Vegan Dal Makhani

Vegan Dal Makhani

1 cup dry whole urad dal, debris removed and soaked in plenty of water overnight or for at least 6 hours
4 cups water
15 oz can kidney beans (1 1/2 cups), draned and rinsed
3 tbsp coconut oil or vegan butter
1 tsp cumin seed
1 small bay leaf
4-6 cloves garlic, minced
1 tsp minced ginger
1-2 chiles, minced with seeds removed if desired

  • Add the soaked urad dal to a pot along with 4 cups of water. Bring it to a boil, then lower the heat to simmer. Cook covered for 30-40 minutes or until dal is very tender. Turn off heat and strain the lentils, reserving any leftover cooking water.
  • In a large pot eat the coconut oil or vegan butter over medium.
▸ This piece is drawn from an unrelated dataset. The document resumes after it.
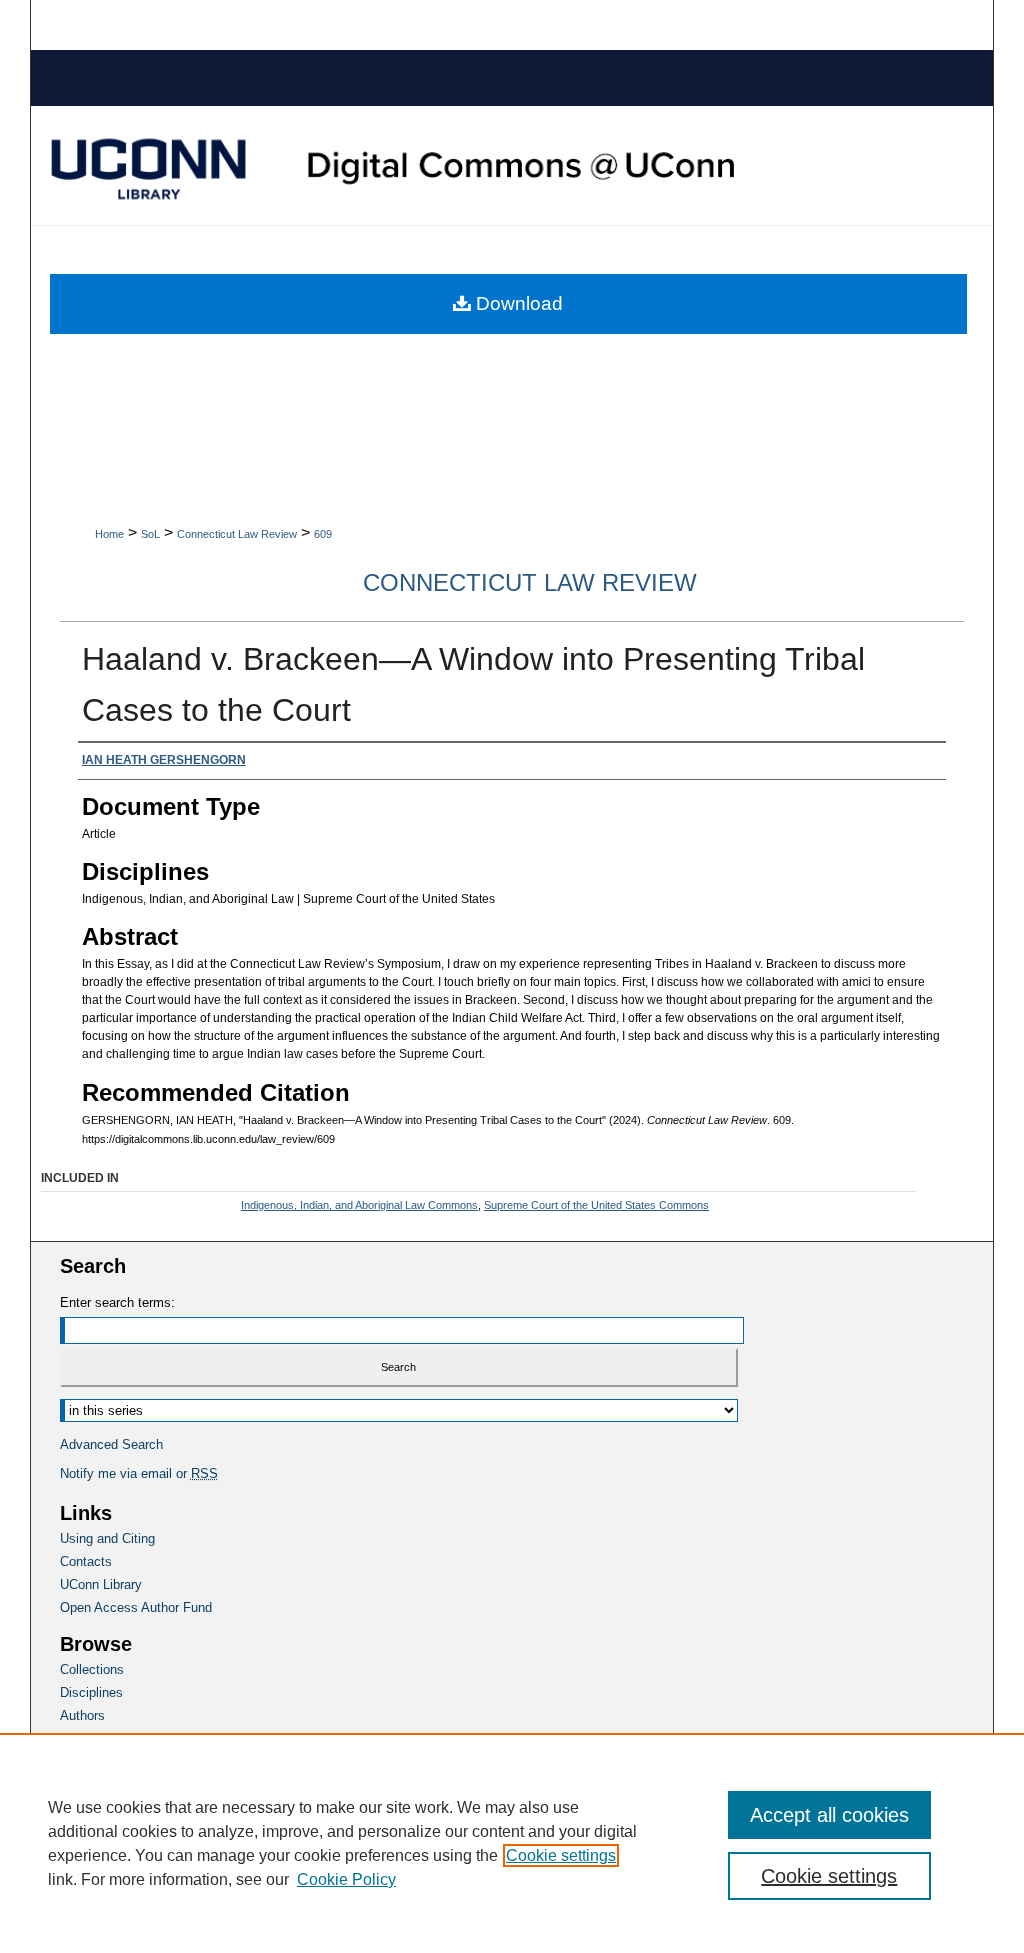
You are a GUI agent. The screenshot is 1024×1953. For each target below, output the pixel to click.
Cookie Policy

Add the cumin and bay leaf and fry until they crackle and turn a shade darker. Add the garlic, ginger, and chiles and cook about 30 seconds to 1 minute. Add the onion and fry until golden and soft, 4-6 minutes.
  • Add the tomato puree (watch for splattering), the reserved dal cooking water + fresh water to equal 1 1/2 cups of water, 1 teaspoon of salt, garam masala, coriander, cayenne if using, and turmeric. Crush the kasoori methi between your hands into the pot. Simmer for 3-5 minutes.